The coming presidential election may pressure Congress to extend some of the expired provisions in order to gain taxpayer favor and sway the election. However, without the Congress extension, the following provisions will not be available to taxpayers in 2015: (1) the option to elect to deduct state and local sales taxes instead of state and local income taxes, (2) the above the line deductions for tuition and educator expenses, (3) the bonus depreciations, (4) the extended limits to sec 179 depreciation, (5) qualified charitable distribution (which allows taxpayers to make tax-free transfers from IRAs directly to charitable organizations), and (6)  research & development credits.

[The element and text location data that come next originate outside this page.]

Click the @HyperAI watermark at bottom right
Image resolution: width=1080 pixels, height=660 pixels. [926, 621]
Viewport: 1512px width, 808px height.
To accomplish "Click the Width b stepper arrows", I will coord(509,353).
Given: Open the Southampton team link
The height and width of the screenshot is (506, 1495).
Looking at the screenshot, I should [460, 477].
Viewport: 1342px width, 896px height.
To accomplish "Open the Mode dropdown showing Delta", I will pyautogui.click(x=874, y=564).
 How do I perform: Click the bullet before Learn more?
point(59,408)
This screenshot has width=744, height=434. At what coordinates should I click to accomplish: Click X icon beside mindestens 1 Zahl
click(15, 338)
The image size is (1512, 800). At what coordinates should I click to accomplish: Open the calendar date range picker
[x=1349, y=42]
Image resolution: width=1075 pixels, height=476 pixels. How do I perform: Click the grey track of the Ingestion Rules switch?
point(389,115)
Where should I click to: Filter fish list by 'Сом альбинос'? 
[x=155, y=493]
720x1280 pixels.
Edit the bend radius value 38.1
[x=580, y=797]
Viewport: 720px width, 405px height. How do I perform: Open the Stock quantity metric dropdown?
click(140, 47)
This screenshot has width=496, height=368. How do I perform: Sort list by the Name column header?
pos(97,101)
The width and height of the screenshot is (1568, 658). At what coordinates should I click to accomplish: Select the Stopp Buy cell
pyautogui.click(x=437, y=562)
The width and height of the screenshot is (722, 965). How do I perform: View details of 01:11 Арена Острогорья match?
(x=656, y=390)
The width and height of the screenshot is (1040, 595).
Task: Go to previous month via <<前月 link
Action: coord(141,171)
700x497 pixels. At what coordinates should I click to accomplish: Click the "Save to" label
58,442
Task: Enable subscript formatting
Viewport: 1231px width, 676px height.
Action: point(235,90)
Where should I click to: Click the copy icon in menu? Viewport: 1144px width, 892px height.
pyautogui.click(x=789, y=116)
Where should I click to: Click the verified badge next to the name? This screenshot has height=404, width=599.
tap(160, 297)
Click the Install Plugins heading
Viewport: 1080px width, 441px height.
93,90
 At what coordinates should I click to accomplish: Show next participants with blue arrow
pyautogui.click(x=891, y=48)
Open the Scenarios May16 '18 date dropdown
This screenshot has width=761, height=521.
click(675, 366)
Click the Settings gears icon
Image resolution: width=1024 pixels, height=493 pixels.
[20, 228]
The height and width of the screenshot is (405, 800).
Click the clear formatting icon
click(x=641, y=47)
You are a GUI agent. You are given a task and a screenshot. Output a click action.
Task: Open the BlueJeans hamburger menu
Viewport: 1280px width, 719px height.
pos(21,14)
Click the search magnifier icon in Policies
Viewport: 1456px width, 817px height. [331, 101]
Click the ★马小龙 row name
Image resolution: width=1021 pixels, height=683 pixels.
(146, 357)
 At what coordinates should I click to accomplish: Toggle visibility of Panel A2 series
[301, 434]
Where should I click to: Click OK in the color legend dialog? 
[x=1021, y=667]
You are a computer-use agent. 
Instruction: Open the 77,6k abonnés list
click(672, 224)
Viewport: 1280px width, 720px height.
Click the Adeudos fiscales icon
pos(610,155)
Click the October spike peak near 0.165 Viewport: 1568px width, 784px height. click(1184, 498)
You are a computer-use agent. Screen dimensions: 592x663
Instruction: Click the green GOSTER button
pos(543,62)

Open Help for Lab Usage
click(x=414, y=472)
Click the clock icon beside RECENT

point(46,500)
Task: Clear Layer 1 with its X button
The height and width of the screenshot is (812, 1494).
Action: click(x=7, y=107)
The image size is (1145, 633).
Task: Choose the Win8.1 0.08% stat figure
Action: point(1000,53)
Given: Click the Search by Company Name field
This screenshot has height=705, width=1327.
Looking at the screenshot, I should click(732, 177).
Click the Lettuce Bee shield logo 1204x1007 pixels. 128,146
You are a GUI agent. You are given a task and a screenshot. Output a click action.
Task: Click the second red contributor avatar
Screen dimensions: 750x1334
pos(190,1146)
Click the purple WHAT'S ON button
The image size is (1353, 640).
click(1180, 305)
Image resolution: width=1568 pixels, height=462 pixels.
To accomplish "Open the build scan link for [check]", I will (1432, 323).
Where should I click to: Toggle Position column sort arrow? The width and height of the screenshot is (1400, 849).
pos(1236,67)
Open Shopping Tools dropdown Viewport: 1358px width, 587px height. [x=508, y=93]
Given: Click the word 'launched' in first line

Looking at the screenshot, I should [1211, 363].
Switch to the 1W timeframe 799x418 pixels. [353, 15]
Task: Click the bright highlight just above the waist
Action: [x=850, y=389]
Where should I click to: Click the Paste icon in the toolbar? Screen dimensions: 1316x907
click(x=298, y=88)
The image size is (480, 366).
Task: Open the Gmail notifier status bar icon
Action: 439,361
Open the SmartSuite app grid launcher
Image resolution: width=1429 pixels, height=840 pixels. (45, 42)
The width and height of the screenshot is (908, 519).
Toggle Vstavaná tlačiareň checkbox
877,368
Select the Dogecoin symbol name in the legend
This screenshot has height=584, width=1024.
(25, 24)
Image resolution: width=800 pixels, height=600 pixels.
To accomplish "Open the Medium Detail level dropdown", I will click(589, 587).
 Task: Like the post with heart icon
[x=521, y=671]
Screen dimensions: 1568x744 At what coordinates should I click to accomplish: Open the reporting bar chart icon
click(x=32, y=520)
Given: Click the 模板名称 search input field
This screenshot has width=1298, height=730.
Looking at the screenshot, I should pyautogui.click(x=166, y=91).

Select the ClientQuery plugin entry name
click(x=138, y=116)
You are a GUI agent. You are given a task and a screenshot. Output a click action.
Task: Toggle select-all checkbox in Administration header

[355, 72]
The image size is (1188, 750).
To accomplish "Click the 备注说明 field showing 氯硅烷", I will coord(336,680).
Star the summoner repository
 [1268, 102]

Taking a different direction for 2015 tax planning, the following tax-saving options may still be available for you:


  • The 2015 standard deduction is $12,600 for Married-filing-jointly taxpayers and $6,300 for single filing status taxpayers. The deduction amounts will be almost the same for year 2016. Taxpayers may consider taking the standard deductions in year 2015 and move the planned year 2015 deductions to year 2016. This method would allow you to have a large itemized deduction for a single year instead.  Also, if your itemized deductions are generally not too much larger than standard deductions, you may consider moving your 2015 year-end charitable donations into early-year 2016.


  • With the lack of favored tax provisions, if you are looking to owe much higher taxes this year, consider increasing a large amount of year-end withholding for federal and state. This method would provide a large state income tax deduction and help you avoid underpayment of estimated tax penalties.


  • Now is the time to sell off the “Loser” securities in your securities portfolio, which are not likely to recover from loss to gain. Even though the capital loss deduction is capped at $3,000, this deduction could potentially save you over $1,000 tax dollars.


  • The penalties for lacking health coverage are getting higher and higher. For instance, the penalty for three or more uninsured household members in year 2015 is $975 and higher, but year 2016 penalties can be $2,085 and higher.  Depending on your household income, the penalties for lack of health insurance coverage can be quite significant. It is a good idea to consider your health insurance coverage now for year 2016.

Again, these are some of the tax-saving options for you to consider.  If you are looking to dig deeper into your situation or would like to know more tax-saving strategies, please feel free to contact us.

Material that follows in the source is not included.